The 36-year-old Boebert, who married at 18, filed for divorce in May. She blamed her inappropriate behavior on her "public and difficult" split. On Monday, her estranged husband, Jayson Boebert, blamed himself and asked her constituents to forgive her. Admitting that he has been "unfaithful in so many ways," he wrote, "I am asking for you all to show grace and mercy towards Lauren in this troubling season. She deserves a chance to earn your forgiveness and regain trust."

Grace for the woman who repeatedly interrupted and heckled President Joe Biden during his State of the Union address last year? Who over the years, in numerous brushes with courts and law enforcement, has demonstrated, in the words of a Denver Post columnist, an "astounding sense of entitlement"?

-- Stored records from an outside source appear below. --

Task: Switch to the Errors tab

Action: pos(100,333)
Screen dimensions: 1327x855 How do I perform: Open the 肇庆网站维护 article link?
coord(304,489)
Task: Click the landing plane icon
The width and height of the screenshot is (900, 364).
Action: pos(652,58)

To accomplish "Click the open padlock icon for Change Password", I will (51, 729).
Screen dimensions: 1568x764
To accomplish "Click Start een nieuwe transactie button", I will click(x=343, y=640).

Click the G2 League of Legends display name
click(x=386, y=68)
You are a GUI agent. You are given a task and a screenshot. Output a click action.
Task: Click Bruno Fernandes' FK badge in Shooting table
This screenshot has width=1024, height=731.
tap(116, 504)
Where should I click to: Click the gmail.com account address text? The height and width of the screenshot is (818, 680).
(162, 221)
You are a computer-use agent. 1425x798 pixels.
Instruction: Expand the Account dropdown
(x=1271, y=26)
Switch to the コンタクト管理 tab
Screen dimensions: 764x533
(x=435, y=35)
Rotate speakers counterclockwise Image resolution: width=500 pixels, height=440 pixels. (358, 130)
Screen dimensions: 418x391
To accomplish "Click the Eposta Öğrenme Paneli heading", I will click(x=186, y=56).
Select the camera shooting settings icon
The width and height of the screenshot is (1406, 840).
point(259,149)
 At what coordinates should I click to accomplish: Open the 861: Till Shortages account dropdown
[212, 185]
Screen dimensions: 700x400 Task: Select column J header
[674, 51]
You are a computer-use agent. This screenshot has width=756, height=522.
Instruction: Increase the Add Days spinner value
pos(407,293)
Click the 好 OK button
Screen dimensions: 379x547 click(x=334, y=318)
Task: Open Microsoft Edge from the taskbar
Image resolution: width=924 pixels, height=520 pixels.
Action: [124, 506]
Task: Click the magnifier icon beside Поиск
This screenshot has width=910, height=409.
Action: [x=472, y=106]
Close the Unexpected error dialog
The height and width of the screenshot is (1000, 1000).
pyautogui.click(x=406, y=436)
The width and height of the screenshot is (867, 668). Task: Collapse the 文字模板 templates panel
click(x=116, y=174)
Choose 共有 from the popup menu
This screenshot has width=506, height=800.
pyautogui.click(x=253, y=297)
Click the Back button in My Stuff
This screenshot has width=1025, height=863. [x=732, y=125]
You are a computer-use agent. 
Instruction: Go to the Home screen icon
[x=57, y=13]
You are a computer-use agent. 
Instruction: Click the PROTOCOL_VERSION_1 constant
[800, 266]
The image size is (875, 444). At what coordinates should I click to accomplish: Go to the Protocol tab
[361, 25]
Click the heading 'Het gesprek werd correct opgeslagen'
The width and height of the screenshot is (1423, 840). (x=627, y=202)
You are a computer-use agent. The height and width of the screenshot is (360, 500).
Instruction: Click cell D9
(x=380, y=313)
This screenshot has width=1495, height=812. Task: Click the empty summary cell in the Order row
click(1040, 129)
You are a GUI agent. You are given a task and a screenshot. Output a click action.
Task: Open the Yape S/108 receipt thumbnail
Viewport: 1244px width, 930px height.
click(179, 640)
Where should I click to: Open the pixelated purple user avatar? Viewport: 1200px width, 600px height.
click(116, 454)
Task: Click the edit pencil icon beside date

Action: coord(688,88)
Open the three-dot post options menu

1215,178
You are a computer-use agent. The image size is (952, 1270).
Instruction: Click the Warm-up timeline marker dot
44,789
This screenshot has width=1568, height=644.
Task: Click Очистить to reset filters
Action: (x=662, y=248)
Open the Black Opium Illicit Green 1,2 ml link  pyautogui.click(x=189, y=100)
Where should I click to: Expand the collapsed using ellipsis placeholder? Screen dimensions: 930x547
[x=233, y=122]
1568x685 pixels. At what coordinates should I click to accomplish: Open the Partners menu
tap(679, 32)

The Washington Post revealed last week that Virginia House of Delegates candidate Susanna Gibson, an attractive 40-year-old nurse practitioner and the mother of two elementary-aged children, has performed sex acts with her equally attractive attorney husband "for a live online audience and encouraged viewers to pay them with 'tips.' "

According to the paper, a Republican operative who claimed to have no connection to the campaign of Gibson's opponent's — but insisted on anonymity — revealed the existence of Gibson's account on Chaturbate (the name is a seriously icky mashup of "chat" and "masturbate.")

"In at least two videos," the Post reported, "she tells viewers she is 'raising money for a good cause.' "

Was this a creative new type of political fundraising? Doubtful, as Gibson, in a statement to the Post, accused whoever leaked the information of "an illegal invasion of my privacy designed to humiliate me and my family" and claimed to be the victim of a sex crime.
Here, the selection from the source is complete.